By William Hale White
For three months there had been hardly a drop of rain. The wind had been almost continuously north-west, and from that to east. Occasionally there were light airs from the south-west, and vapour rose, but there was nothing in it; there was no true south-westerly breeze, and in a few hours the weather-cock returned to the old quarter. Not infrequently the clouds began to gather, and there was every sign that a change was at hand. The barometer at these times fell gradually day after day until at last it reached a point which generally brought drenching storms, but none appeared, and then it began slowly to rise again and we knew that our hopes were vain, and that a week at least must elapse before it would regain its usual height and there might be a chance of declining. At last the disappointment was so keen that the instrument was removed. It was better not to watch it, but to hope for a surprise. The grass became brown, and in many places was killed down to the roots; there was no hay; myriads of swarming caterpillars devoured the fruit trees; the brooks were all dry; water for cattle had to be fetched from ponds and springs miles away; the roads were broken up; the air was loaded with grit; and the beautiful green of the hedges was choked with dust. Birds like the rook, which fed upon worms, were nearly starved, and were driven far and wide for strange food. It was pitiable to see them trying to pick the soil of the meadow as hard as a rock. The everlasting glare was worse than the gloom of winter, and the sense of universal parching thirst became so distressing that the house was preferred to the fields. We were close to a water famine! The Atlantic, the source of all alike, was asleep, and what if it should never wake! We know not its ways, it mocks all our science. Close to us lies this great mystery, incomprehensible, and yet our very breath depends upon it. Why should not the sweet tides of soft moist air cease to stream in upon us? No reason could be given why every green herb and living thing should not perish; no reason, save a faith which was blind. For aught we knew, the ocean- begotten aerial current might forsake the land and it might become a desert.

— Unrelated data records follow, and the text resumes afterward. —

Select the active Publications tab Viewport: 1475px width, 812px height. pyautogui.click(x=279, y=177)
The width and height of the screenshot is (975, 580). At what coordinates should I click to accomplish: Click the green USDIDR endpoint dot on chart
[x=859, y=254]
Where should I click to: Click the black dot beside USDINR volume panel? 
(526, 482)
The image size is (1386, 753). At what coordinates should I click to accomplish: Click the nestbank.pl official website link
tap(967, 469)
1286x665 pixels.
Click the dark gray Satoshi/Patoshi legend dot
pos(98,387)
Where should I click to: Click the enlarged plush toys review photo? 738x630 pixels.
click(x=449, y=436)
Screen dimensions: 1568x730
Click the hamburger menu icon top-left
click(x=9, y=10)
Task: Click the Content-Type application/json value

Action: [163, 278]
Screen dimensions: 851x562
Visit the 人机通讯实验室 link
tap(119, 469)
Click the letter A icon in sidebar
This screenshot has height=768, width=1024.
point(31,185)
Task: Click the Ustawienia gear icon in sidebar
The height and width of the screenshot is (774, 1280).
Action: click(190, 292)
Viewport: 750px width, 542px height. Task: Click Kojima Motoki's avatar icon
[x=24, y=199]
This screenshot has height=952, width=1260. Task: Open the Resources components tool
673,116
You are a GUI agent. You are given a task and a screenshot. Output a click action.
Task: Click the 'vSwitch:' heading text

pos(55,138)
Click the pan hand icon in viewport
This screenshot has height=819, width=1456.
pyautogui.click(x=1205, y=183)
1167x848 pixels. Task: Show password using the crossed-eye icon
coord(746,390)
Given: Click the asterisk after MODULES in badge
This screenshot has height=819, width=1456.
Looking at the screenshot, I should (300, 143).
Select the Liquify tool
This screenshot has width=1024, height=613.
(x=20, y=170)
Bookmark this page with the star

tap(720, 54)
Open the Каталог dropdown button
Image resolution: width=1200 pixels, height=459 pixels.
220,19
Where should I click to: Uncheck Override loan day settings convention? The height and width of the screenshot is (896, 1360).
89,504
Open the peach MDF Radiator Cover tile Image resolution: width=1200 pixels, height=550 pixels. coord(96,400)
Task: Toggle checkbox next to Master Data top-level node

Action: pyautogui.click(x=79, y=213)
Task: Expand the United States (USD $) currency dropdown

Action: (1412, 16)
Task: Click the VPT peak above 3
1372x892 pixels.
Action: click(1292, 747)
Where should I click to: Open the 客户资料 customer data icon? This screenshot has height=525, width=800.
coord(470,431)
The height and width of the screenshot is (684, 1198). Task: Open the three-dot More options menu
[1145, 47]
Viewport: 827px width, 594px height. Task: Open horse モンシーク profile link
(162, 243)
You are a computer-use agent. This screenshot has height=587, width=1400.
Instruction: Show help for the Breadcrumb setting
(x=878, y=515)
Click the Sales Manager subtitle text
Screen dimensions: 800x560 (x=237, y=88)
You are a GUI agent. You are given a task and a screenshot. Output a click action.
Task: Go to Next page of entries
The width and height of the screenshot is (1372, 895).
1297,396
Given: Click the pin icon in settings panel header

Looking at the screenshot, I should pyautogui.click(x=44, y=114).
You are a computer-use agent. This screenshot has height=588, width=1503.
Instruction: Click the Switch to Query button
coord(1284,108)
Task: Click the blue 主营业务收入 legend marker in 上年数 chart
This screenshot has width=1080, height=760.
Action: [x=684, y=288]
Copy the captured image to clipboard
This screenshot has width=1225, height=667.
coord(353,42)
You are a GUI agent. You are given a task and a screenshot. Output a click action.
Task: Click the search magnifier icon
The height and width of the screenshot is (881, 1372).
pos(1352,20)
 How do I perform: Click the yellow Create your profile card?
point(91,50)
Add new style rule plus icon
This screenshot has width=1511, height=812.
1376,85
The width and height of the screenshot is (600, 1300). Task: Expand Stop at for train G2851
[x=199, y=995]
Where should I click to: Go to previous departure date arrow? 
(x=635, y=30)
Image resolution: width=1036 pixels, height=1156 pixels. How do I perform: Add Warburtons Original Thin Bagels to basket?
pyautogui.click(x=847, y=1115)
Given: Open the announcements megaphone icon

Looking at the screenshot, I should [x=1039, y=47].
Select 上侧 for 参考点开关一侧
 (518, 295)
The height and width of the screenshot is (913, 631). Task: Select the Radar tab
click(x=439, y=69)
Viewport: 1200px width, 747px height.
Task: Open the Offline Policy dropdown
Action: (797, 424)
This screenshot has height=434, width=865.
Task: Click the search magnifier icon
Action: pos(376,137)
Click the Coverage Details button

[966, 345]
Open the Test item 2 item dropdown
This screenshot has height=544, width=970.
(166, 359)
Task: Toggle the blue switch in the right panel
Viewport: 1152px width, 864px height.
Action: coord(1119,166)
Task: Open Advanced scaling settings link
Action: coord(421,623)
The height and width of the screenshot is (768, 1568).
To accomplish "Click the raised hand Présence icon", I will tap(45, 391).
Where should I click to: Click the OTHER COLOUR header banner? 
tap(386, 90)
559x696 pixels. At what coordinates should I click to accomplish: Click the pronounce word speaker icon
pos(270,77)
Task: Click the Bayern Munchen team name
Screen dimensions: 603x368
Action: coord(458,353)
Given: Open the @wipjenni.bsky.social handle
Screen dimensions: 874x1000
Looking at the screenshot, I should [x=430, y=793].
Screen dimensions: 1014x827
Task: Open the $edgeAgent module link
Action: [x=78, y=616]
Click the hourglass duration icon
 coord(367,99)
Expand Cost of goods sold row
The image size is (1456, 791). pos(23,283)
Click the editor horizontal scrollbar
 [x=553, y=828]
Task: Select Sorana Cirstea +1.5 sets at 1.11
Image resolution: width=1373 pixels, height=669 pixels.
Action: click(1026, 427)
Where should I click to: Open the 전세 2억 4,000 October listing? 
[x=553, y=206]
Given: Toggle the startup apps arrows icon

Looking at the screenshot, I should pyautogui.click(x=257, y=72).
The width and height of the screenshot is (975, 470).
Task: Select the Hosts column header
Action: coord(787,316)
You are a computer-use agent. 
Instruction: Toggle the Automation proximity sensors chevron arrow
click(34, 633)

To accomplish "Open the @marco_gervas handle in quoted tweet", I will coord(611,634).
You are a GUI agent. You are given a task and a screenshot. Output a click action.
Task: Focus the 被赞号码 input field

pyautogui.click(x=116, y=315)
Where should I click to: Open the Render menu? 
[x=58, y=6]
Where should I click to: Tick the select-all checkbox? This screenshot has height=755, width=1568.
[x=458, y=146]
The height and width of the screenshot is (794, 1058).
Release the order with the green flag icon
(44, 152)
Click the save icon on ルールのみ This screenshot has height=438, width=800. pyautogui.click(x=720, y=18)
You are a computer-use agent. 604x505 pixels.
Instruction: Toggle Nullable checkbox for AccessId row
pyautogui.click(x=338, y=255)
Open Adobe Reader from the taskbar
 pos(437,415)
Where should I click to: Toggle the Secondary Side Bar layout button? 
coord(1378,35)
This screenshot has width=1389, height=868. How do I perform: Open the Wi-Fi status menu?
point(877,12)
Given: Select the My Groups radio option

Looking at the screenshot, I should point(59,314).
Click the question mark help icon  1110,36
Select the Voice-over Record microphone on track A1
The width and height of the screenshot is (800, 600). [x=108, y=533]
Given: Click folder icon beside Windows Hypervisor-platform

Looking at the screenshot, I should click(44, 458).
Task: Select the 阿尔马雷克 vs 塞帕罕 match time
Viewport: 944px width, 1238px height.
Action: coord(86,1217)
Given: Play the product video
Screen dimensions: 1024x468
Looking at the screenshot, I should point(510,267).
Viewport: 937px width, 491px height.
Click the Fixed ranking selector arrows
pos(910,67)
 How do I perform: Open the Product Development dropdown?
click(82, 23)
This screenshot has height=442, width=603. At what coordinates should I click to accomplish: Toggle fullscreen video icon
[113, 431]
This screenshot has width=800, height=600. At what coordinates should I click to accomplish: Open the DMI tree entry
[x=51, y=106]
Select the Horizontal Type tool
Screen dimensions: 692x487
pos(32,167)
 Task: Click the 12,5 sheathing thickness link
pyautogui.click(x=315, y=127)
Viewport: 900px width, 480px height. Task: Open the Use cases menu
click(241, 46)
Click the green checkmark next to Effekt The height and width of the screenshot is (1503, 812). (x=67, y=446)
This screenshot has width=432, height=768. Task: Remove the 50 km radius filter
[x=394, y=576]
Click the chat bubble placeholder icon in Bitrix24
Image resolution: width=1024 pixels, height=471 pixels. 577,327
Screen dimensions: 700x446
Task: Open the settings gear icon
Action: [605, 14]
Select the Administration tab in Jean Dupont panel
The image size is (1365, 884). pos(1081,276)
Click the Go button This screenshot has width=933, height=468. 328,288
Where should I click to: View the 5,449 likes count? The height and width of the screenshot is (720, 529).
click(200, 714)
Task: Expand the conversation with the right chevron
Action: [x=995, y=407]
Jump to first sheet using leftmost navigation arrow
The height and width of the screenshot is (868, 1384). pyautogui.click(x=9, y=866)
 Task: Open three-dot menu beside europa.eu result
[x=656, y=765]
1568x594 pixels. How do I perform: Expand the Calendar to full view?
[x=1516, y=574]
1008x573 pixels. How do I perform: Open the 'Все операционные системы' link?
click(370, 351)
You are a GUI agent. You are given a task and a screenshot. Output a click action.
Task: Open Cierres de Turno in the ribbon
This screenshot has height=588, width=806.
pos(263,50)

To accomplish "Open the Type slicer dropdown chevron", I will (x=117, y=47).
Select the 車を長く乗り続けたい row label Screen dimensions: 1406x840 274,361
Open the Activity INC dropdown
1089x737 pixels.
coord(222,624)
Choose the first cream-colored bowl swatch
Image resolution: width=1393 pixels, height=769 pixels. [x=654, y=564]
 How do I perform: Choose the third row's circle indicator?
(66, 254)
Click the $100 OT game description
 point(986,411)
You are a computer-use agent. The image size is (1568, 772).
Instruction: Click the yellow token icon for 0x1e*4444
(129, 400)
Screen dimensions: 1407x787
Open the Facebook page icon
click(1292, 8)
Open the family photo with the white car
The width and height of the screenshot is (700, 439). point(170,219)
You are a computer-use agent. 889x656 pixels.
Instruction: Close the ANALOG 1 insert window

One night grey bars appeared in the western sky, but they had too often deluded us, and we did not believe in them. On this particular evening they were a little heavier, and the window-cords were damp. The air which came across the cliff was cool, and if we had dared to hope we should have said it had a scent of the sea in it. At four o'clock in the morning there was a noise of something beating against the panes - they were streaming! It was impossible to lie still, and I rose and went out of doors. No creature was stirring, there was no sound save that of the rain, but a busier time there had not been for many a long month. Thousands of millions of blades of grass and corn were eagerly drinking. For sixteen hours the downpour continued, and when it was dusk I again went out. The watercourses by the side of the roads had a little water in them, but not a drop had reached those at the edge of the fields, so thirsty was the earth. The drought, thank God, was at an end!